Saint Maud, more than anything, is a nervous breakdown picture.
Like many other films made pre-pandemic, Rose Glass’ debut feature takes on added, unplanned qualities that cannot be separated from authorial intent, as we, the audience, grapple with the ever-present dread and real-life drama of current existence. Hence, an unexplainable mental collapse filmed two years ago becomes an indictment of listlessness and the lack of purpose. An embrace of apocalyptic judgement brings not a submission to depression but orgasmic delight—and an uncomfortable transference from the textual to the all-too-empathetic viewer.

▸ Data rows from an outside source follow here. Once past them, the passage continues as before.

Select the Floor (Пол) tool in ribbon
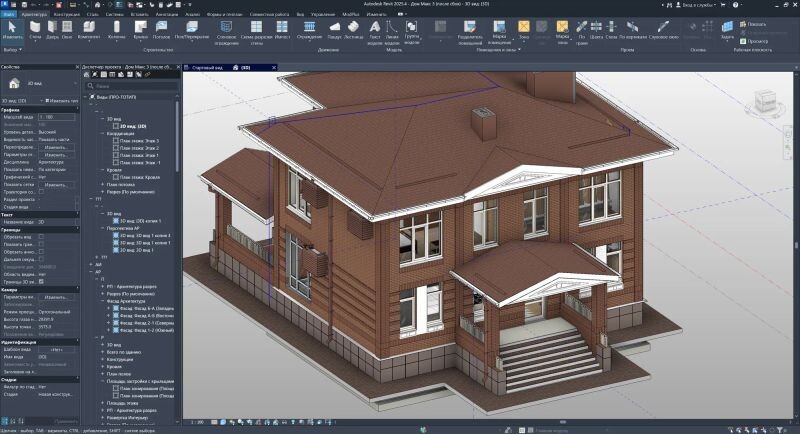Image resolution: width=800 pixels, height=434 pixels. 186,30
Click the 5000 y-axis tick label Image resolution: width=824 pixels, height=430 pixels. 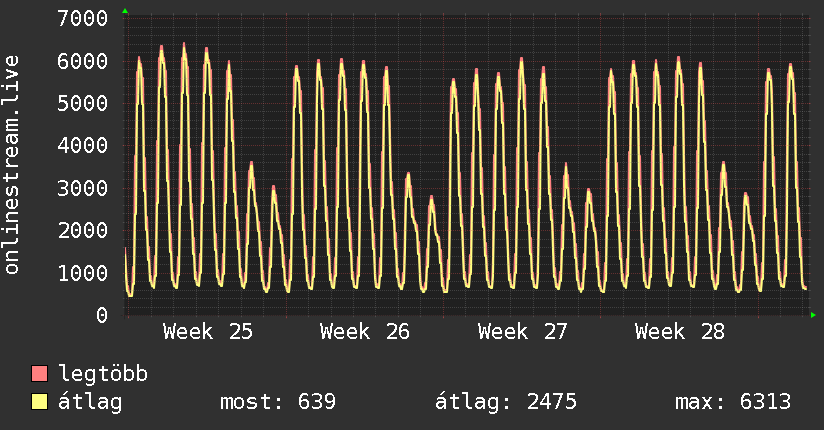pos(83,103)
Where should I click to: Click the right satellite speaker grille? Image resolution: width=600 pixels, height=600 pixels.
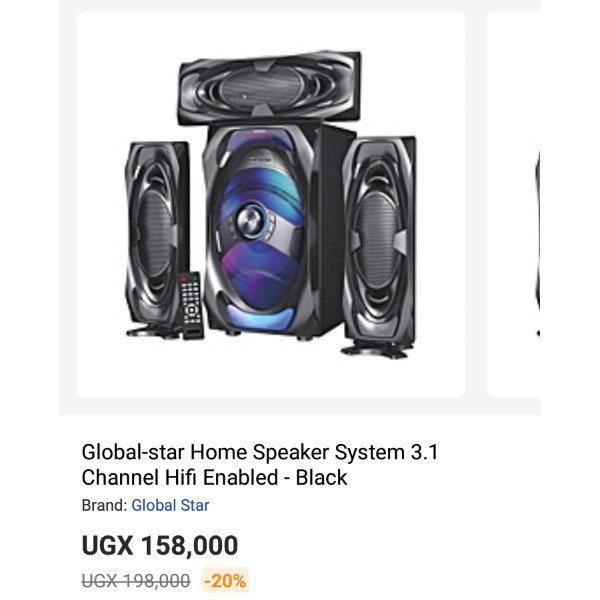(x=377, y=239)
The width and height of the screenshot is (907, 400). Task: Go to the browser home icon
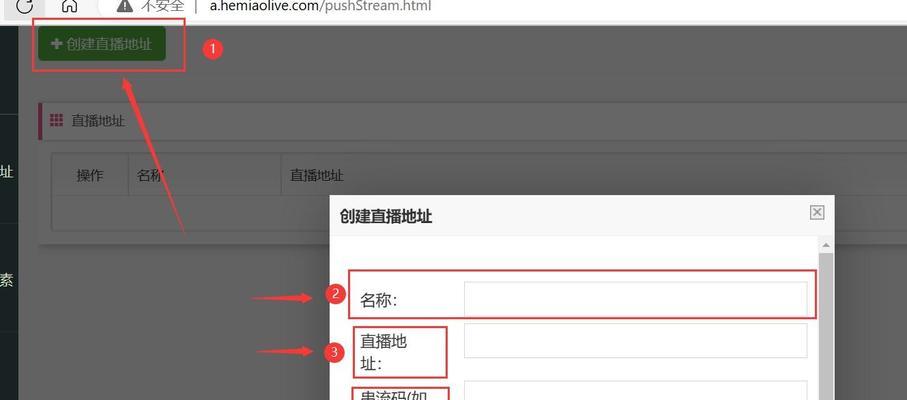pyautogui.click(x=69, y=5)
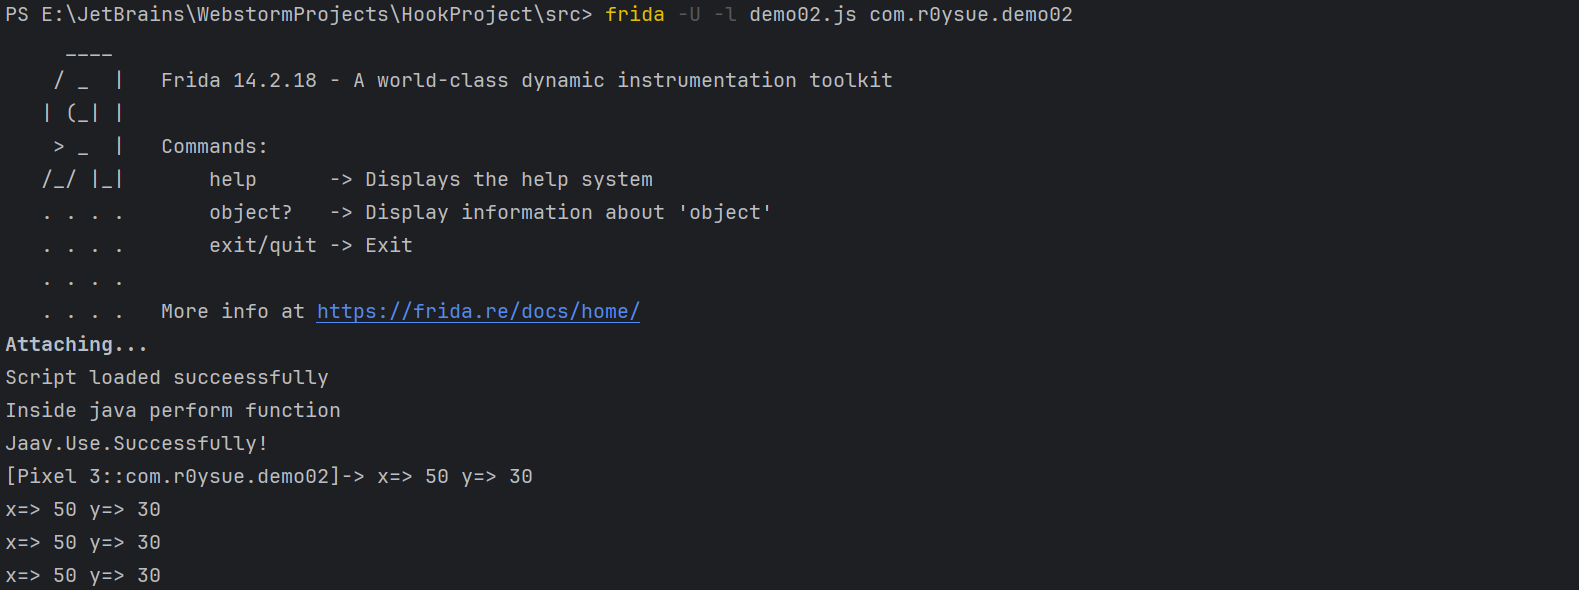Click the Jaav.Use.Successfully! output line
This screenshot has width=1579, height=590.
136,444
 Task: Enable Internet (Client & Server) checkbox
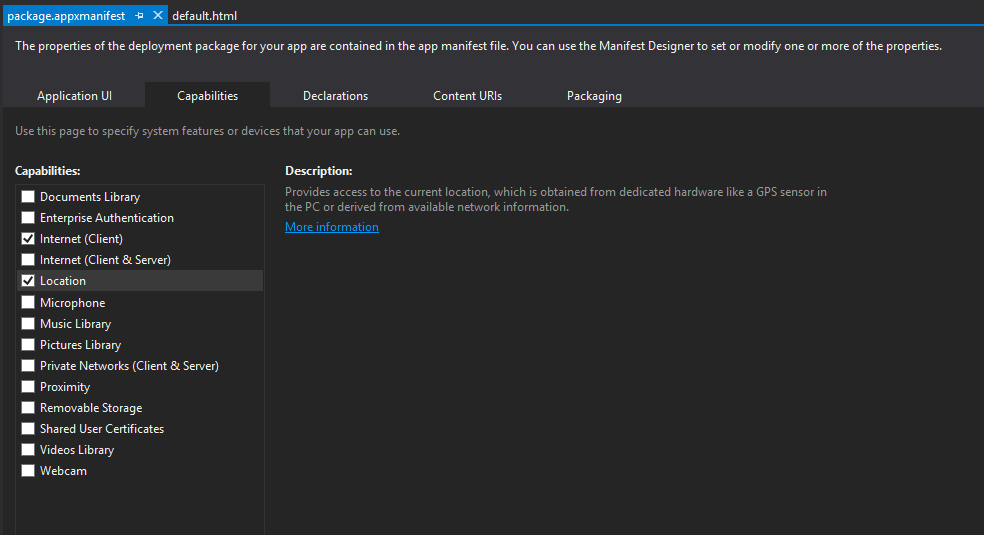point(28,260)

Morfydd Clark stars as Kate, a hospital nurse who suffers a mental breakdown that ends with the ghastly death of a patient. Now working in private care, she experiences a religious awakening and rechristens herself as Maud (though I was really hoping she’d go the Saul/Paul route and name herself Mate). Her new charge is Amanda Kohl (Jennifer Ehle), a wheelchair-ridden ex-dancer and choreographer, of whom gives Maud a new purpose: converting the philistine showbiz woman and thus saving her soul before she dies from stage four lymphoma.
The first half of the film is the interlocking spiritual warfare between the two. Maud annoyingly interferes with her patient’s life, and in return, Amanda and her cohorts toy with Maud as if she is a character in a stage play. Disillusioned, Maud only retreats more into her piousness, fully untethering herself from reality, and lending the film’s second half a surreal and ambivalent quality.

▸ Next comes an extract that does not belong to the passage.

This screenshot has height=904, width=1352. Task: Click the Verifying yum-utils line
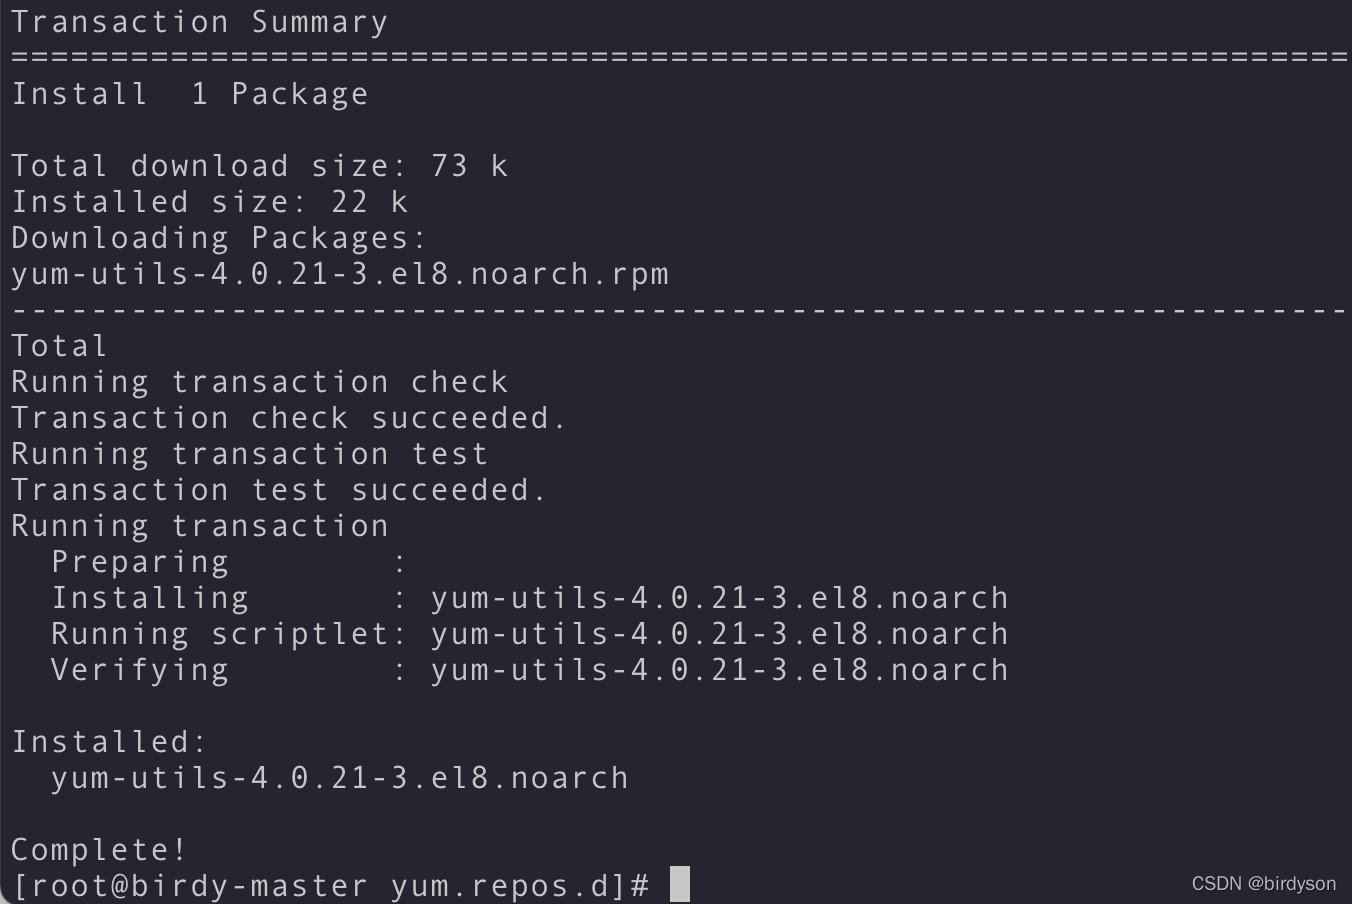tap(530, 670)
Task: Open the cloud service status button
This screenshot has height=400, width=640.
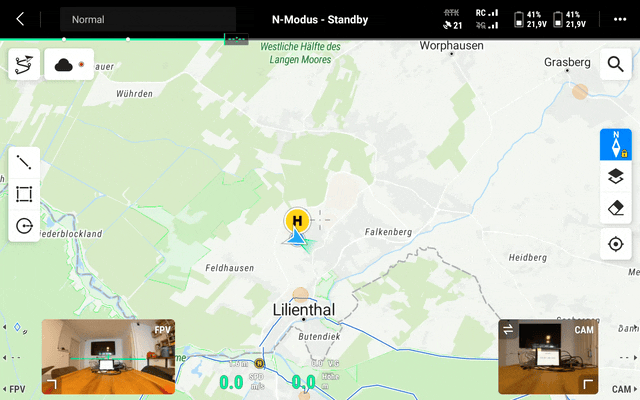Action: (x=69, y=64)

As first films go, Glass delivers the goods. Though her style is fairly generic (every arthouse horror has to look and sound like Hereditary now), her confidence and total commitment to the character work over the more sensational elements speaks volumes to her maturity as a filmmaker. Glass is going places, so hitch your wagon to her star now.
Clark wins the day, of course, and her genius is a nifty, little two-step. A film like this can easily get bogged down in the bromidic "is-she-crazy-or-isn’t-she" business that’s been around since “The Yellow Wallpaper” and Let’s Scare Jessica to Death, and Saint Maud does wade out into the shallow waters of this pool for a bit. However, Clark moderates her performance, infusing such a pathos as to do the impossible: making an overbearing religious person likable and a source of empathy.

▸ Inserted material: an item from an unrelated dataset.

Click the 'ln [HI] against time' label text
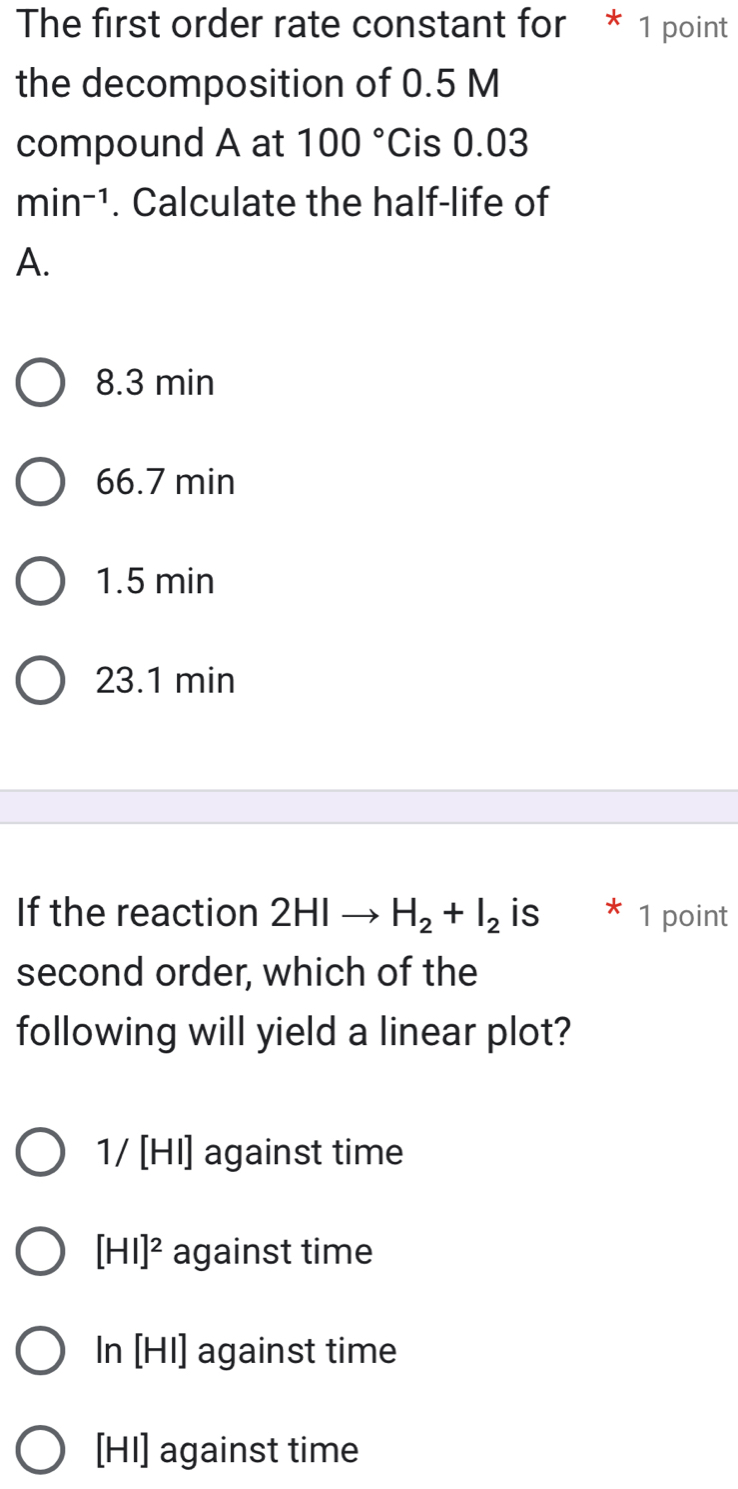 pyautogui.click(x=246, y=1351)
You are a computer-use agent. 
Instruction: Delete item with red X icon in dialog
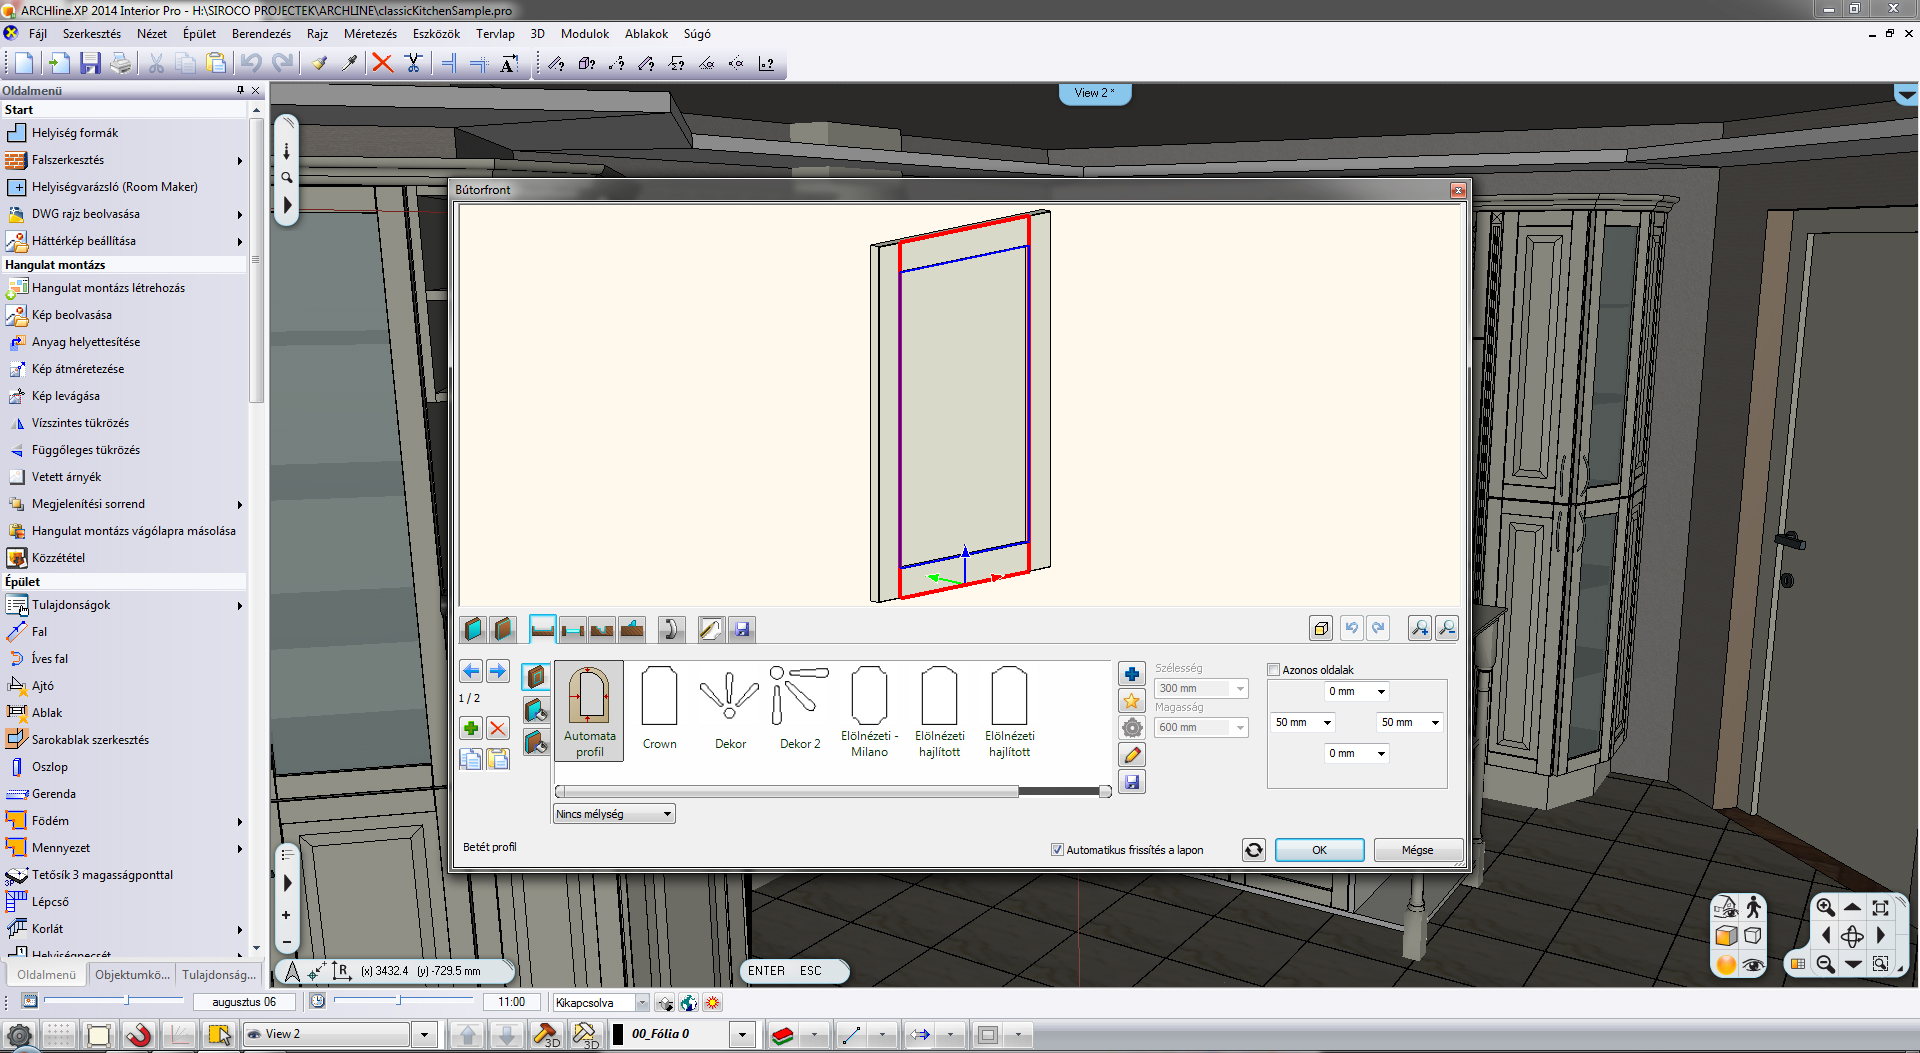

And in the end, in these times, it feels almost like gaslighting. The tactile nature of the performance—a mental descent you can feel and touch—turns the whole "is-she-crazy-or-isn’t-she" into am-I-crazy? As the movie concludes, one can’t help but wonder whether succumbing to the dread is inevitable, or if finding solace in an age of isolation involves a similar kind of dissociative detachment.
Which, to say the least, is a rather unpleasant thought.